NC: They're emerging all right. There is no doubt that Europe and Asia are economic forces roughly on a par with North America, and have their own interests. Their interests are not simply to follow U.S. orders. They're tightly linked. So, for example, the corporate sector in Europe, the U.S., and most of Asia are linked in all kinds of ways and have common interests. On the other hand, there are separate interests, and these are problems that go way back, especially with Europe.
The U.S. has always had an ambivalent attitude towards Europe. It wanted Europe to be unified, as a more efficient market for U.S. corporations, great advantages of scale. On the other hand, it was always concerned about the threat that Europe might move off in another direction. A lot of the issues about the accession of the East European countries to the European Union have a lot to do with that. The U.S. is strongly in favor of it, because it's hoping that these countries will be more susceptible to U.S. influence and will be able to undermine the core of Europe, which is France and Germany, the big industrial countries, which might move in a somewhat more independent direction.
Also in the background is a long-standing U.S. hatred of the European social market system, which provides decent wages and working conditions and benefits. It's very different from the U.S. system. And they don't want that model to exist, because it's a dangerous one. People get funny ideas. And it's very explicitly stated that with the accession of Eastern European countries, with low wages and repression of labor and so on, it may help undermine the social and worker standards in Western Europe, and that would be a big benefit for the U.S.
DB: With the U.S. economy deteriorating and with more layoffs, how is the Bush administration going to maintain what some are calling a garrison state with permanent war and occupation of numerous countries? How are they going to pull it off?
NC: They have to pull it off for about another six years. By that time they hope they will have institutionalized highly reactionary programs within the United States. They will have left the economy in a very serious state, with huge deficits, pretty much the way they did in the 1980s. And then it will be somebody else's problem to patch it together. Meanwhile, they will have, they hope, undermined social programs, diminished democracy, which of course they hate, by transferring decisions out of the public arena into private hands and they will have done it in a way that will be very hard to disentangle. So they will have left a legacy internally that will be painful and hard. But only for the majority of the population. The people they're concerned about are going to be making out like bandits. Very much like the Reagan years. It's the same people, after all.
And internationally, they hope that they will have institutionalized the doctrines of imperial domination through force and preventive war as a choice. The U.S. now in military spending probably exceeds the rest of the world combined, and it's much more advanced and moving out into extremely dangerous directions, like space.

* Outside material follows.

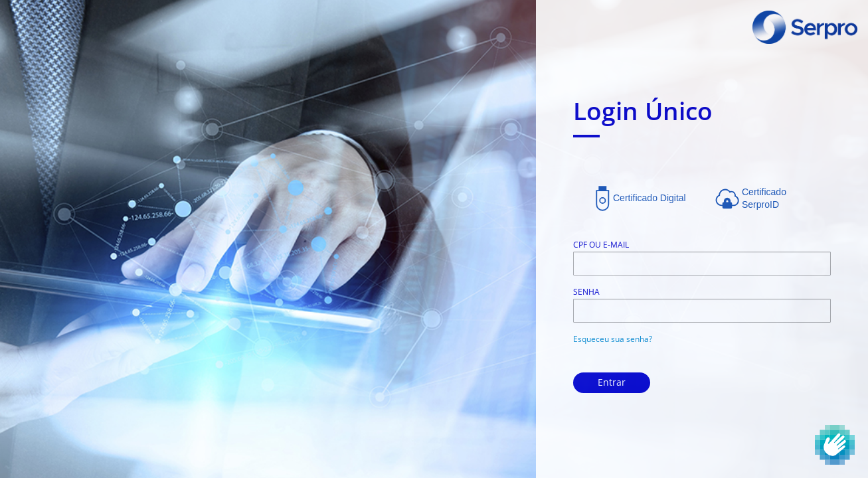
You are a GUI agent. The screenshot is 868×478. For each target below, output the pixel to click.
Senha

They assume, I suppose, that no matter what happens to the American economy, that will give such overwhelming force that people will just have to do what they say.
DB: What do you say to the peace activists who labored for so long trying to prevent the invasion of Iraq and who are now feeling a sense of anger and sadness?
NC: That they should be realistic. Abolitionism. How long did the struggle go on before they made any progress? If you give up every time you don't achieve the immediate gain you want, you're just guaranteeing that the worst is going to happen. These are long, hard struggles. And, in fact, what happened in the last couple of months should be seen quite positively. The basis was created for expansion and development of a peace and justice movement that will move on to much harder tasks. And that's the way these things go. It isn't easy.